A WAR veteran is to be awarded the French Government’s highest decoration for his efforts during World War Two.

Les Holyome, 91, from Rayleigh will be officially presented with the Legion D’Honneur today by Rayleigh MP, Mark Francois, at the Royal British Legion Memorial Hall .

He is being presented the medal for work he did on D-day with the Royal Navy working on rocket ships as they travelled over to the south of France.

Mr Holyome actually received his medal last month, and was still overwhelmed about receiving it.

He said: “I’m very honoured to be recognised for my efforts. It’s something to be very proud of.

“It’s a lovely medal and I received a lovely letter from the French ambassador which said how grateful they were.

“The medal is currently residing in my presentation box with the other five medals that I have and I have also framed the letter.”

Mr Holyome went on to thank the Rayleigh Royal Legion and in particular, chairman Jim Hammond, for organising the presentation.

He added: It was very kind of Jim and I’m very thankful for it. I’m really honoured and proud for the branch.

“It’s a bit embarrassing really, I didn’t really want a huge fuss being made but it’s really lovely of them.

“I have a friend, Heidi, who I go out with quite a lot and she looks after me. She said to me, why don’t you go for this medal? And I received it about six weeks ago.”

Les volunteered for the Royal Navy at the age of 17 and he was called up soon after.

He was told to report to HMS Ganges after basic training and was posted to Hitchin to train as an electrician wireman/torpedo man.

Before the invasion started Les had been transferred from seaman branch and sent on three different commando courses.

Upon completion, he was drafted to LCTR 436, which was a Landing Craft Tank that had been converted to a rocket ship as an Electrician in charge of the firing of the rockets.

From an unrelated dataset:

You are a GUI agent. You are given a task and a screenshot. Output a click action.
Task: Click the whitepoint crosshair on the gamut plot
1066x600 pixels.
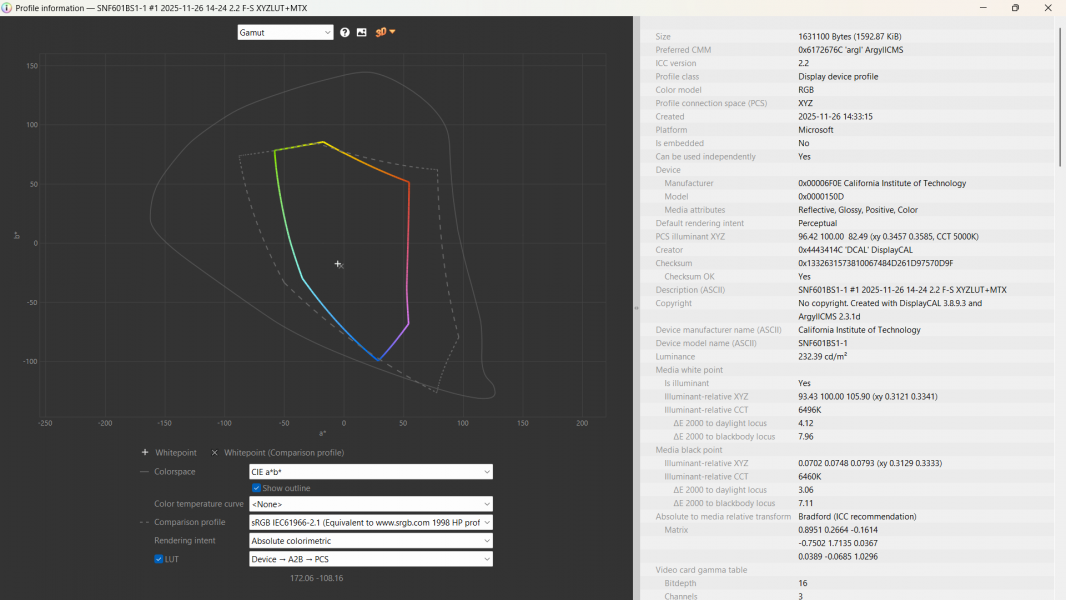(x=338, y=264)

They headed down to the French coast and on arrival, the crew were ordered to take cover as a ship was cleared for firing rockets.

At the time, the vessel was being attacked from shore with one shell exploding alongside the stern of the vessel. Mr Holyome receiving shrapnel in the back of his right wrist and also in the left knee.

Les and the crew spent a lot of time under enemy fire, fighting their way through the coast and having to be wary of floating mines.

They then received the order to return to base at Messina, Italy before being returning home to Liverpool.